Molteplici sono le applicazioni dei frutti nella cucina invernale: dalle semplici caldarroste cotte in una padella forata sulla brace, alle castagne bollite, al castanaccio, alla marmellata, fino ai dolci più elaborati e nei piatti “salati”. Il sotto bosco di leccio, roverella, larice, ginestra e soprattutto di castagno, ospita splendidi esemplari di funghi Porcini (“siddi”), Cappellini(“ cappiddini”), Agarico a mazzi(“funci di filera”), Spugnola(“ventri di pecura”) ed altri ancora.
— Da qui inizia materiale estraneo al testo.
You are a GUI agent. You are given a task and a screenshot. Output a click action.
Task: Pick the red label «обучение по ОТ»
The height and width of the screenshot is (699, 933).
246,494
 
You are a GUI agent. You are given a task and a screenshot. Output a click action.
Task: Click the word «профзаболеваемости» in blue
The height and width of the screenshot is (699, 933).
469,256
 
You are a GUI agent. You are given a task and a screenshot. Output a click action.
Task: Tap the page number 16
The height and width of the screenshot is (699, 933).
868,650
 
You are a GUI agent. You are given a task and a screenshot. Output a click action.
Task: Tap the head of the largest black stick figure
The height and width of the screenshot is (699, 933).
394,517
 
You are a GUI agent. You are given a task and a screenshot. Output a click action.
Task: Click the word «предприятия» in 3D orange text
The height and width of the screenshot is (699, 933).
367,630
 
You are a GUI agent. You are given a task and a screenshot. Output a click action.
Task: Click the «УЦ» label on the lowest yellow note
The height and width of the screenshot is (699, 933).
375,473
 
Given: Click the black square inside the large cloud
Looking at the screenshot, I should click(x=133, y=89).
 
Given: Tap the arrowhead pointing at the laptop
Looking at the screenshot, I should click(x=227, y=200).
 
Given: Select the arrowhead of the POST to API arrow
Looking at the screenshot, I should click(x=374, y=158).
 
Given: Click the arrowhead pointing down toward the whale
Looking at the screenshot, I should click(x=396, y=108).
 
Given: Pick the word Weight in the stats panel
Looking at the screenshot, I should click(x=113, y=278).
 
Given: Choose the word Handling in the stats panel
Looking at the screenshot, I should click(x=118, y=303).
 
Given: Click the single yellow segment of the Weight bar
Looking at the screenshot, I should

Il fungo di ferula (“funci di ferra”), micete straordinario tipico del territorio ragalnese invece, predilige le campagne incolte e si sviluppa prevalentemente in prossimità della ferula, e per questo ne ha assunto il nome. Il “funciaro”, tipica e remota figura che, con scarponi, bastone di legno in mano, “panaro” di vimini e assoluto riserbo sui luoghi di raccolta, nelle stagioni propizie, si dedicava unicamente alla raccolta dei funghi che poi rivendeva a clienti fissi. Ancora oggi, i raccoglitori professionisti vanno in cerca di funghi e in particolare di quelli di ferula, sia per il loro gusto sia per venderli ai privati e ai locali della zona.
I funghi possono essere consumati sia freschi, nella preparazione di sughi, risotti, contorni e insalate, sia essiccati, come aromi.
Le famiglie locali, fino a tempi non troppo remoti, cercavano di trarre dalla terra tutto il nutrimento possibile per il loro sostentamento. Ancora oggi come allora è facile incontrare per le campagne persone chine a “fari a viddura”, cioè a raccogliere le numerose verdure spontanee tipiche della zona etnea e tra queste i “caliceddi” occupano il posto di maggior rilievo. I Caliceddi appartengono alla famiglia delle Crocifere, di cui fanno parte anche i cavoli, i cavolfiori, le verze e i rapanelli.

Questa pianta, dalle eccelse qualità organolettiche, cresce abbondantemente nel periodo autunnale nelle campagne della zona, assieme ad asparagi, “scanna becchi”, “cosci vecchi”, finocchi selvatici, ecc. Le preparazioni in cucina di questi vegetali sono molteplici e prevedono anche l’utilizzo di più di loro contemporaneamente, soprattutto nelle frittate (di asparagi, ”scanna becchi” e funghi di ferula, di caliceddi, ecc) e nei bolliti, le così dette verdure “maritate”.  I caliceddi possono essere utilizzati in molte preparazioni o più semplicemente cotti e conditi con olio extra vergine d’oliva di Ragalna per accompagnare la salsiccia di maiale arrostita sulla brace.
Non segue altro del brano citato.